Exactly this - there are differences in what you can require from someone on employment contract and external contracting company (whether that company is single person or not) and effectively making one category into another without actually reclassifying (like employing as employee) is considered fraud in most places.
There are possible frauds from both employer and employee side, but I will list some common "landmines" of miss-classification, though beware that they are picked across different jurisdictions and I do not remember which apply where.

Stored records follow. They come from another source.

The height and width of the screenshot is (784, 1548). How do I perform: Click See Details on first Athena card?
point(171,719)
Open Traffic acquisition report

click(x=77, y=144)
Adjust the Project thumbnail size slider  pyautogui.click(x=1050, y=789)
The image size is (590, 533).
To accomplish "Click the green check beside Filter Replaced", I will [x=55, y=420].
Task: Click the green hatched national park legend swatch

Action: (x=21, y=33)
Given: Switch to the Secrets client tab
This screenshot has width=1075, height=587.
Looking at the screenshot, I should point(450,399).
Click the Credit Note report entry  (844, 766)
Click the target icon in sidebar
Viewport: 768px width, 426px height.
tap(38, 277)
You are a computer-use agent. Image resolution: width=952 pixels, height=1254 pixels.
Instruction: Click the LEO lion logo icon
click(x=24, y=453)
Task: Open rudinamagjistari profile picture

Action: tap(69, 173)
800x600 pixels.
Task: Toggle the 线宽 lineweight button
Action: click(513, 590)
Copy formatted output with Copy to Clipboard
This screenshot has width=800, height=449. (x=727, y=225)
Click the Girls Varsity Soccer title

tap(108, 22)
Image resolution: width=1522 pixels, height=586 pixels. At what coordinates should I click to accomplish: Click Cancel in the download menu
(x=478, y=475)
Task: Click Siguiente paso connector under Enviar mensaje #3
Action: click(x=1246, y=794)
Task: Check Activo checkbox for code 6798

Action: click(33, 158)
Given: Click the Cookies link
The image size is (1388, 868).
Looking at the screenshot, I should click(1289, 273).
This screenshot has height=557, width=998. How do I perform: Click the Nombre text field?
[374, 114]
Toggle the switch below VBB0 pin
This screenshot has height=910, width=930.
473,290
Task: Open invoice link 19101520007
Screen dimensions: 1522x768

All examples are possible items that can be decided to be part of misclassification, usually from contractor to effective employee:
- requiring specific dress code is non-enforceable on contractors in many places
- contractor is not required to provide specific person to fulfill the job, only a person of appropriate qualifications (it's valid for there to be a check on those qualifications)
- in UK case, contractor might be asked to prove that they have a substitute to work in their place!
- [Poland, possibly other] having only one client is not illegal, but can be grounds for investigations and if it's your only client where you work for equivalent of full-time job, it will be evidence for tax fraud
- You can not enforce working hours on contractors in most jurisdiction, only specific deliverables (taking part of work meetings is deliverable, requiring availability in general of specific person at specific times can be grounds for reclassification)
- above is often linked with "gig economy" - rules regarding "contractors" needing to pick up available jobs etc. are often considered illegal skirting of employment law.
As sibling comment mentioned, more is available from your local (too) friendly search engine. And employment lawyers and HR specialists.
In this case would it matter if they were contractors or not?
There is a way of calculating the pay for a job. It is predictable. Publish the algorithm. Want to change it? Great. Update the documentation and then publish that. The workers should be able to calculate exactly what they are owed. They can decide to leave or stay.
Only in America are people deflecting by bringing up the employment status of people when the issue is a lack of transparency designed to allow wage theft.
Gig workers fall into a grey area between contractor and employee, depending on the particular jurisdiction and particular job. There are many ongoing legal battles trying to update outdated legal frameworks that don't quite account for modern realities. It is not as simple as you buying lumber.
Sometimes that goes afoul when it's ruled that they put requirements that are only valid for employees on contractors.